Starting soon, Cronig's markets will offer an eco-friendly bagging alternative at the check-out counter: polypropylene shopping bags.

Cronig's bought 5,000 of the bags from 1 Bag at a Time, a company started last year by Aquinnah summer resident Lisa Foster.

"We're hoping that eventually we'll be using less of the paper bags," Cronig's general manager Sarah McKay said. "That will be cost saving for us, but also refuse saving for the Island - less will be ending up at the recycling center or the dump."

The cloth-like bags, sold in four colors, will cost under $5 and have a similar design to the brown paper bags - the logo for Cronig's on one side and Healthy Additions on the other.

If it seems strange that polypropylene - a petroleum product - could be called eco-friendly, Mrs. Foster can explain.

"Each of my bags uses the same amount of petroleum resources as 11 disposable plastic bags," Mrs. Foster said. "But mine is designed to replace hundreds. If you use it twice a week for two to three years, it replaces two to three hundred bags."

Although paper bags are generally considered more environmentally friendly - Cronig's offers only paper at checkout - they contribute more to global warming and cost towns more in disposal than plastic bags.

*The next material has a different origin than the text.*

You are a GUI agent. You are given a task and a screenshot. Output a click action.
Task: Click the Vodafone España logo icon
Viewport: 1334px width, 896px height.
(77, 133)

The process of making a paper bag emits 70 per cent more greenhouse gases, 50 times more water pollutants, and four times more energy than making a plastic bag, according to the Environmental Protection Agency. In addition, disposal costs are higher because they are heavier and bulkier - and they do not always biodegrade in land fills because of a lack of oxygen.

The polypropylene bags have the same design as those used for several years in Europe and Australia. Holding more than a Cronig's paper bag, and as much as four plastic bags, they have hard bottoms so that groceries do not crush together. The handles are long enough to swing onto the shoulder, but short enough to hold at the side without dragging. Unlike canvas, the machine-washable polypropylene bags are water, odor and dirt resistant.

"When she sent us the sample, that was pretty much it," Ms. McKay said of the decision to buy Mrs. Foster's bags.

Ms. McKay also expects the bags will hold more than the regular paper kind. "They're so strong, depending on what it is, you can pack it pretty good. With the paper bags you have to be more careful with how much you put in."

Mrs. Foster, who is a high school English teacher in Los Angeles, Calif., started 1 Bag at a Time after reading an article last year about global warming that predicted a rise in sea level. "I was really depressed about that," Mrs. Foster said. "I thought, ‘Aquinnah will be an island.'"

At the time, Mrs. Foster was living in Australia with her two teenaged children and her husband, a filmmaker, who was shooting a movie. Polypropylene bags are ingrained in grocery shopping culture there.

"You look around and everyone's standing there with their green bags," she said of the Australian grocery stores. Disposable bags were still offered free by the stores, but no one took them, she said.

"It seemed to be such a horrible thing to take a bag," Mrs. Foster said. Even people who forgot their polypropylene bags would not take the free ones. "It was so interesting to see how many people would rather buy another $2 bag and save the embarrassment - or moral choice - of disposing of a bag they didn't need to.

"You really get hooked on them," she added. "My kids would steal them from me and take them to school. My husband was taking them to the gym. I kept having to buy more just so I could go to the market."

When Mrs. Foster learned about the detriments of paper and plastic grocery bags, she was incensed that a reusable bag movement was not taking place in America.

"I was very upset with what I learned about paper bags and how they contribute to global warming," said Mrs. Foster. "I truly believe that Americans do care, but they don't know the issues."

Venting over coffee, a friend in Australia urged Mrs. Foster to try to change the ways of American consumers. When she returned to the United States last summer, Mrs. Foster bought 8,000 of the bags from a company in China - the minimum order. By the time the bags arrived in November, she had sold half of them by cold-calling businesses and appealing to people she knew.

Chilmark resident Mary Steenburgen bought 2,000 for her store in Santa Monica, Calif. The two became acquainted through Mrs. Foster's July book group, which has met at her home in Aquinnah for eight years. The bags are also sold in a few grocery stores across the country, but Cronig's order for 5,000 is the largest so far.

"It was a win-win situation," Ms. McKay said of the decision to place such a large order for Cronig's. "We're very conscious that we live on an Island and that we need to be as environmentally conscious as possible."

Mrs. Foster's venture has been successful enough that she is not going back to teaching in the fall. She has also just hired her first intern - one of her recently graduated students.

Mrs. Foster hopes that the Island's transient summer population could help spread the use of reusable bags.

"This is happening in a community where the potential to spread this message across the country is possible," she said. "While bringing a bag back to the grocery store is a small change, it is a huge shift in consumer thinking. Studies have found that people who begin to use these bags often consider the issue of packaging in a new light."